I
Era esta misma casa. Eran calles de junio,
casi azules;
muros ensimismados,
plata líquida,
lentas persianas del atardecer.
Qué raro este silencio,
la niebla deambulando por las habitaciones.
En el jardín,
las hojas de otoño son cometas
que giran en la órbita de algún sol extinguido.
Qué raro el corazón a la intemperie,
el corazón en vilo,
la luz descarrilando en los cristales,
qué raro el corazón.
II
El viento agita un sauce
que ahora es seda rasgada,
surtidor de leones,
río del cielo.
Hay nubes que parecen,
algodón escarlata,
humo o sangre vertida.
Me buscaron por toda la ciudad.
‘Yo veía
descuajados los árboles,
detenidas las hojas.
Yo recuerdo
autobuses vacíos, callejones sin nadie
y tormentas azules que ponían
lluvia lenta de níquel dentro del corazón.

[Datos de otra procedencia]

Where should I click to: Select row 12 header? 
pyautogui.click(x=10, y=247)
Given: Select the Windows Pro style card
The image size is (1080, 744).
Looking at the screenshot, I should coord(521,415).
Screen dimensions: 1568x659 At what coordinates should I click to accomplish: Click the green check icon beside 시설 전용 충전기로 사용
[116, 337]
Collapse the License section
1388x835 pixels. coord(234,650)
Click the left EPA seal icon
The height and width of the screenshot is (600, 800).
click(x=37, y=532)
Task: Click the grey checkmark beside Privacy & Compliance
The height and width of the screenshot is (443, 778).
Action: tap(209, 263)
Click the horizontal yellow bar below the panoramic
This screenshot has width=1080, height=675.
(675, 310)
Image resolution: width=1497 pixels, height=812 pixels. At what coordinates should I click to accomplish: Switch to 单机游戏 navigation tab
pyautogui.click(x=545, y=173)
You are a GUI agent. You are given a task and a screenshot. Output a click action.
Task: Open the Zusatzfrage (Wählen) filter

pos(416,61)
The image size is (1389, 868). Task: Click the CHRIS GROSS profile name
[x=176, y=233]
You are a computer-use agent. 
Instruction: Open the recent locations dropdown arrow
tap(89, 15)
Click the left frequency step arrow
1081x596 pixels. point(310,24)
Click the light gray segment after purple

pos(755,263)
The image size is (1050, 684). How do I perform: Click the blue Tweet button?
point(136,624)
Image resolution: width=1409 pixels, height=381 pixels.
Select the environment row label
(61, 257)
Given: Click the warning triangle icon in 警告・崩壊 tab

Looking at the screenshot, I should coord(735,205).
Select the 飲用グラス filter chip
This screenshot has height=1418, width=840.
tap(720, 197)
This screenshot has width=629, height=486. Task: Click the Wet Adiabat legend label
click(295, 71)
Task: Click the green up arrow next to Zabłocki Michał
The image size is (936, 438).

Una mujer tatuada sobre la mano de alguien
bailaba entre las tazas de café.
III
Mientras la luna elige sus ciudades
y despierta a sus lobos;
lentamente,
cuando la tinta tiende su emboscada
a la memoria,
he vuelto
una vez más
por esta misma casa de entonces, medio en ruinas.
La oscuridad oculta duros bosques de ébano
y el aire lee el Corán de las enredaderas.
Acuérdate: una noche rompimos un espejo.
Otra noche pasaron cinco años.
Cuando te dije adiós, tuve que preguntarte
de dónde habías venido
y quién eras.
IV
Aún estás a mi lado.
Camino tras tus pies
y la ciudad
desemboca en un río,
un bosque,
una verbena.
Los recuerdos reúnen su mercurio en mi frente
y las tardes se acaban
lo mismo que se rompe un dios de arcilla.
Abro los ojos:
fuera ya no hay nadie.
Los letreros eléctricos van anunciando el frío
y en cada ventana se suicida una estrella.